Medicine: electronic medical records - a view from the doctor

On January 1, 2008, GOST R 52636-2006 , general provisions on the electronic medical history, was introduced . As usual, this document does not really explain anything, but you need to keep up with the times. And on a voluntary basis, this innovation is introduced into medical institutions.

With a cursory search in Habr, you can stumble upon several articles: Electronic medical history. A theory for practice that touches upon the safety issues of this enterprise, and the article Electronic medical records: take a look into the future or imagine a little bit of imagination offering a look at the problem on the part of the patient.

Unfortunately, I am not an expert on usability, and this is essentially my personal opinion.
Also, I can not give a comparative analysis of several software products - at the moment, electronic medical records are not yet widespread. A special case is considered here and an attempt is made to draw generalized conclusions.

Also, this text does not claim to criticize the professionalism of programmers.

So to the point.

At the institute, from a computer science teacher, I once heard a wonderful phrase:
"An ideal medical device should have only one button."
On the one hand, this phrase ironically characterizes the average level of computer literacy of medical personnel, on the other hand, it is a reminder that the doctor should spend a minimum of time on mastering and working with equipment, and a maximum on the patient.
I am sure that this is quite true in relation to medical software.

At the moment, personal computers are in almost any institution, many even have local area networks, as the forerunner of the electronic medical history. Without going into details, I want to say only the following: every corner (belonging to a unit) of such a network is similar to a desktop - an outsider is unlikely to quickly find the documents he needs. And electronic medical records, from the point of view of the doctor, are designed to simplify and speed up the search for information on the patient.
At the moment, almost any doctor feels confident in any kind of word processor, with the exception, perhaps, of very respectable employees of pre-retirement age.

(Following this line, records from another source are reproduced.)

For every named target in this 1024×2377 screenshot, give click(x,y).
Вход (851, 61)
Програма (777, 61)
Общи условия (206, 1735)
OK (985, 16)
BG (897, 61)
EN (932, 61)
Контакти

I had the opportunity to participate in the transition from a local network to an electronic medical history in the middle of the first year of residency. The software was developed by its own staff of programmers.

First: entry threshold


When I first saw this software, my eyes widened. For one simple reason: the abundance of icons, tabs, drop-down lists, checkboxes, and other elements on the toolbar were confused, and the panel itself occupied a third of the screen. It was more like a development environment than something designed to make a doctor’s life easier.
The department staff looked at this, mumbled under their breath and refused to use. For a simple reason: filling out a simple diary (daily examination of the patient) took 20 minutes or more, while filling out the “fish” took about 5 minutes.

The reason for this was an overabundance of potentially useful functionality.
From the window of working with the diary, one could study the list of diagnoses and their codes from ICD 10, get a list of the medicines available at the warehouse, look at their annotations, get analysis and research data, and the prescriptions of medicines and various studies were instantly available to nurses at the post and employees of the diagnostic departments.
It would seem that everything you can only dream of.
Even predictive text input.
By the way, the latter was abolished due to the fact that it was an impossible task to teach him medical terminology and the richness of drug names.

Omitting a bunch of such trifles, I want to note: in a year and a half the interface of the program has undergone significant simplifications.
The window for creating the notorious diary of one and a half dozen input fields (separate for complaints, for each system of organs, etc.) has been reduced to three. Various reference materials became available only from the main screen - because the need for them arose from strength a couple of times a month.

Second: convenience work


Along with simplifying the interface, tools have also been actively added that make life easier for the doctor.
Remark: this software was multi-user. Any doctor, using his account, could work with patient data from any workplace in his department (and later generally from any workplace).
Over time, the ability to create your own templates for medical history documents was added, and in several versions - designed for use by the entire department, a specific doctor or even for a specific patient, tied to a doctor’s account.
Also, elements of text formatting were added: work with line spacing, font size, text selection in bold, oblique and underlined styles, which allowed printed documents to be readable.

Perhaps the introduction of personal fish was a turning point when doctors switched from the technology “working with text in a text editor - copy-paste to the electronic medical history” to working in the program itself.

Third: dialogue between users and developers

Thanks to this important moment, the software did not take on the form of “hold, use as you like,” but rather pretty forms and became convenient.

Of course, a certain percentage of doctors continued to work in a text editor, but this is due to habit.

So, in conclusion, I would like to once again recall the "just one button." Yes, for the most part, doctors own a computer at the level of “uncertain user”. And, as a rule, they rarely have time to read instructions and master complex software solutions.

This text does not knowingly mention names, institution names, or other accurate information.

I would also like to express my gratitude to those programmers who worked, are engaged and will deal with this issue.
Thank you for your attention, I hope that this text will be of interest to you. And at best - it will come in handy for someone.